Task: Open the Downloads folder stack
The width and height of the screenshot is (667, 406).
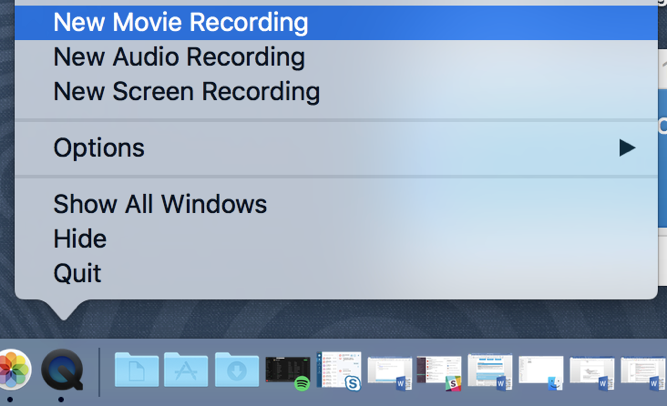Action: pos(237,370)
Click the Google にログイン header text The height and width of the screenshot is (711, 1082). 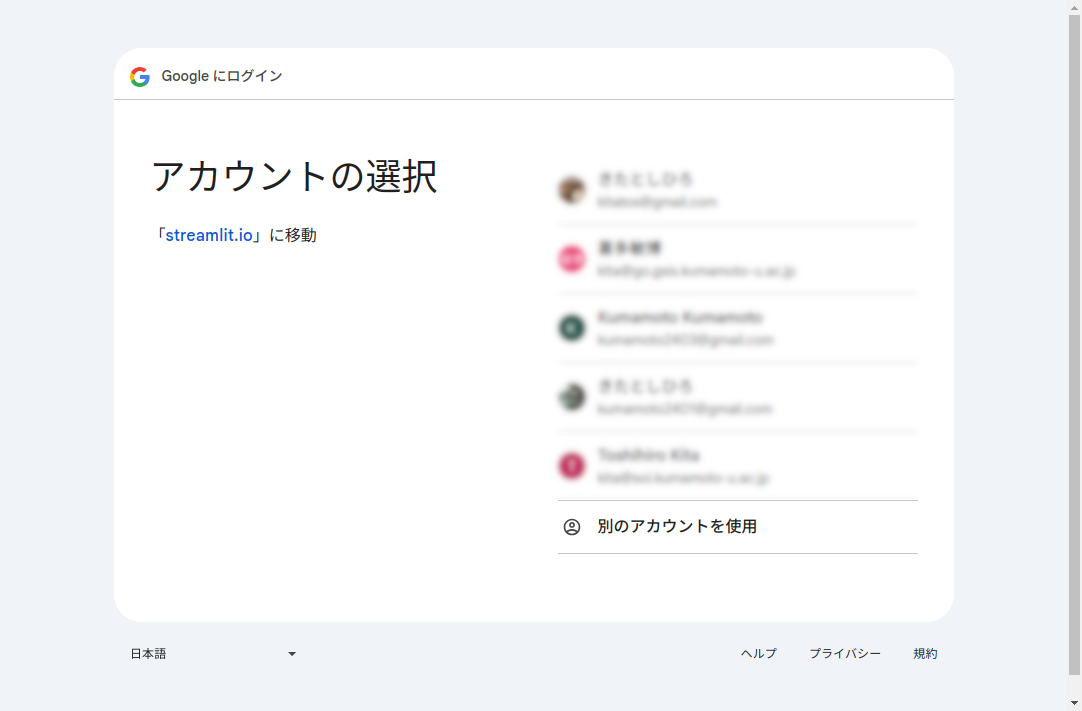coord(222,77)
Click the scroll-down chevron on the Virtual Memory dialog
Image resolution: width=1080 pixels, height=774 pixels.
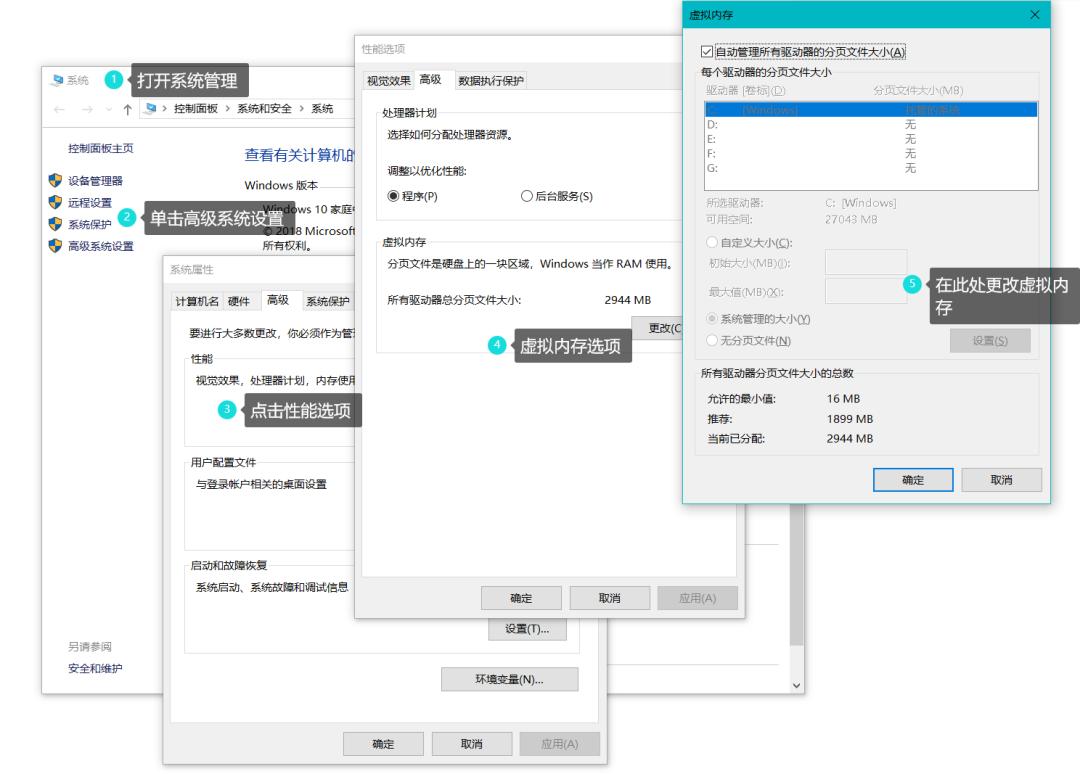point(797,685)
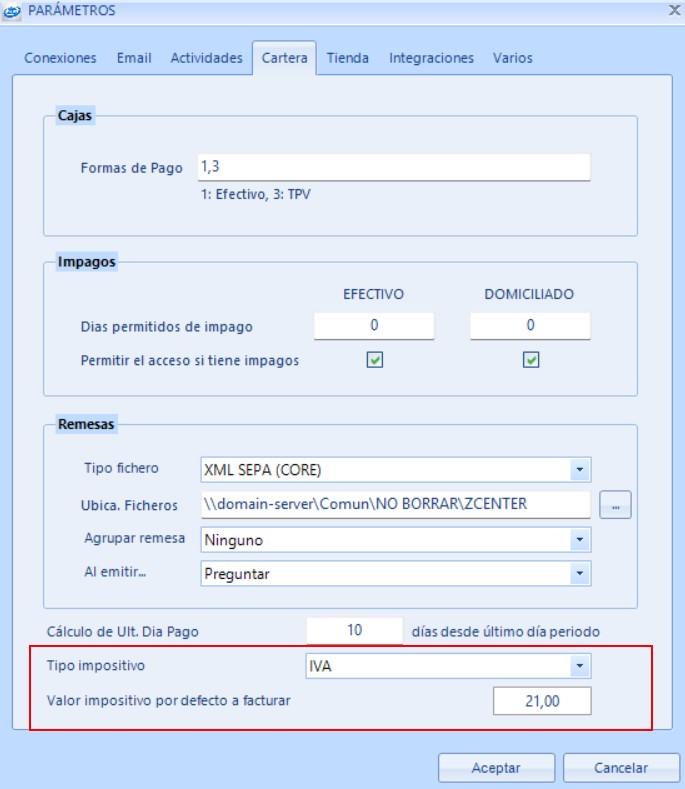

● Work to be completed:
Restate, exactly as they appear, the line with "Click the scroll-down" and all the lines after it up to the end of the data above; images do not belong in the copy.

● The completed task:
Click the scroll-down chevron on the Virtual Memory dialog
Image resolution: width=1080 pixels, height=774 pixels.
point(797,685)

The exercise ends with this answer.